Star Trek — as much as we love it — was guilty sometimes of a bit of hyperbole and more than its share of inconsistency. In some episodes, ion drives were advanced technology and in others they were obsolete. Make up your mind!
The ESA-JAXA BepiColombo probe is on its way to Mercury riding on four ion thrusters developed by a company called QinetiQ. But unlike the ion drive featured in the infamous “Spock’s Brain” episode, BepiColombo will take over seven years to get to Mercury. That’s because these ion drives are real.
The craft is actually two spacecraft in one with two different Mercury missions. The Mercury planetary orbiter will study the surface while the magnetosphere orbiter will study the little planet’s magnetic field. Check out a video about the mission, below. The second video shows [Neil Wallace] talking about how the ion propulsion — also known as solar electric engines — differ from traditional chemical thrusters.
According to [Wallace] the higher efficiency of the ion motors makes the mission feasible. A 6.5-meter tall vehicle that weighs about 9,000 pounds at launch would not be workable without the ion propulsion. The craft will also use gravity assists from Earth, Venus, and Mercury.
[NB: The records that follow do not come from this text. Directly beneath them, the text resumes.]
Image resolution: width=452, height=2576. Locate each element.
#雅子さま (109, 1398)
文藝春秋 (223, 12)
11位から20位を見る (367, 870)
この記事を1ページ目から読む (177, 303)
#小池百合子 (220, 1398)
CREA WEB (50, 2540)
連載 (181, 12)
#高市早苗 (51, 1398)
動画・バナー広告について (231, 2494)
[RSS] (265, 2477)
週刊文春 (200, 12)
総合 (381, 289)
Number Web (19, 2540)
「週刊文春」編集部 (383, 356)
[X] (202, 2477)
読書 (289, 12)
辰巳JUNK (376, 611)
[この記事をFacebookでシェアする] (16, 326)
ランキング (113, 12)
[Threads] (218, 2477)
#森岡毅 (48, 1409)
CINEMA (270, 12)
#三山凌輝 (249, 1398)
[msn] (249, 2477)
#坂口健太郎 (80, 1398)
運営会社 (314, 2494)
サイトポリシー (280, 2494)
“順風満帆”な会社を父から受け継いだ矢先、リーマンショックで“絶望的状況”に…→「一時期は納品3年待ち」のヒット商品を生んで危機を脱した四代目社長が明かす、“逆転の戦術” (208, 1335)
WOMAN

The ion engines are only about nine inches around and use xenon gas. Solar energy provides 4.5 kW to ionize and accelerate the xenon to over 100,000 miles per hour. Of course, xenon atoms don’t weigh much, so the thrust is only 145 mN. For point of reference, ANSI A117.1 (Standard on Accessible and Usable Buildings and Facilities) calls for interior doors to require no more than 22.2 N — that’s 22,200 mN — to open or close. That’s only five pounds of force, so the engines aren’t producing enough to open your bedroom door. However, in space, those tiny forces add up and over time they will act on the massive spacecraft and provide continuous braking against the sun’s pull until the craft orbits Mercury.
Chemical rockets, obviously, have a much greater thrust but use 10 to 20 times the fuel to get the same job done. It is also difficult to keep a highly energetic chemical rocket running for thousands of hours without failing. Additionally, that fuel adds to the weight of the craft. Ironically, NASA’s SERT ion engines, tested in the 1960s and 1970s used mercury as a propellant. Xenon, however, is much less prone to wear out the acceleration grids.
Sometimes in spaceflight, less is more. For example, an Electron offers an easier way to lift smaller satellites into orbit. If you want a more conventional rocket propulsion system, do like we did as kids and use water.